LANSING, Sept. 25, 2019 —House Democrats sent a letter to the Michigan Department of Insurance and Financial Services today formally requesting they investigate a rise in consumer complaints following the passage of Senate Bill 1 earlier this year. The legislation — now Public Act 21 of 2019 — was passed in May and implemented reforms to the auto no-fault system in an effort to address Michigan’s highest-in-the-nation auto insurance rates.
“PA 21 was an important first step in providing much-needed relief for Michigan drivers,” said House Democratic Leader Christine Greig (D-Farmington Hills). “Receiving numerous complaints from people in our communities warrants immediate action to ensure our bipartisan effort to reduce rates isn’t undermined.”
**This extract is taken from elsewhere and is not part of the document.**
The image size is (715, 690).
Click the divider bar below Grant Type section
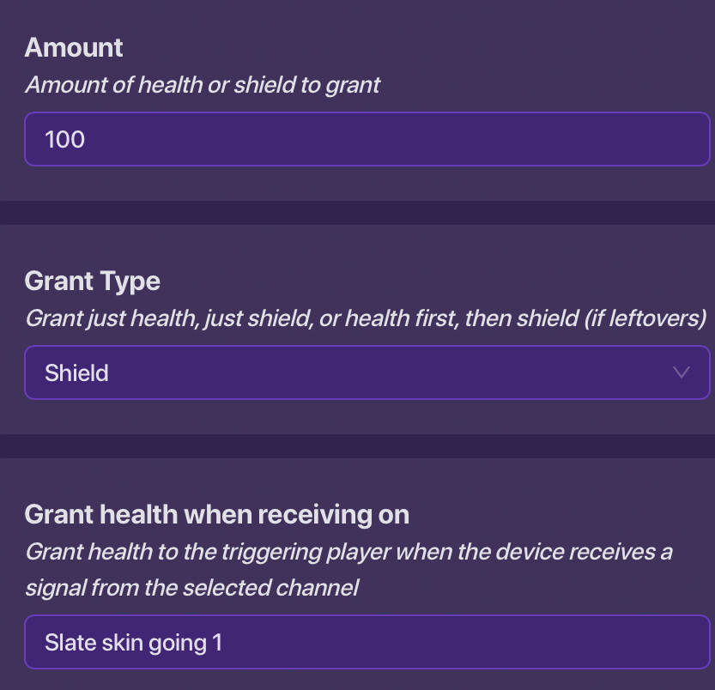click(357, 446)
Following reports of stories like Amora Harris’s, Michigan Department of Insurance and Financial Services Director Anita Fox issued a Director’s Order this morning prohibiting the Michigan Automobile Insurance Placement Facility from capping personal injury protection benefits at $250,000 prior to July 2, 2020.
In addition, the request from the House Democrats centers on investigating two distinct complaints: that drivers have inexplicably seen a significant rate increase since the passage of the law, and that new insurance companies have been springing up around the state in an attempt to evade the rollback policies that will go into effect next July.
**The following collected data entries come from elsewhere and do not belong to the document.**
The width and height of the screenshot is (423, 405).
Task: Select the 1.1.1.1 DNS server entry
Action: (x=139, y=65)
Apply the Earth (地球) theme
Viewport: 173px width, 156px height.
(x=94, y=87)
“The actions taken today were an important step in the right direction to protect Michiganders,” said House Democratic Floor Leader Yousef Rabhi (D-Ann Arbor). “Looking into these stories is another piece of that puzzle. If we’re serious about rate relief and insurance reform, we’ve got an obligation to crack down when big insurance companies try to take advantage of our drivers.”
The letter to DIFS requests they investigate both claims, as well as asking what administrative action could be taken to prevent insurance companies implementing rate increases now to avoid their bottom lines hurting when rate rollbacks take effect next year.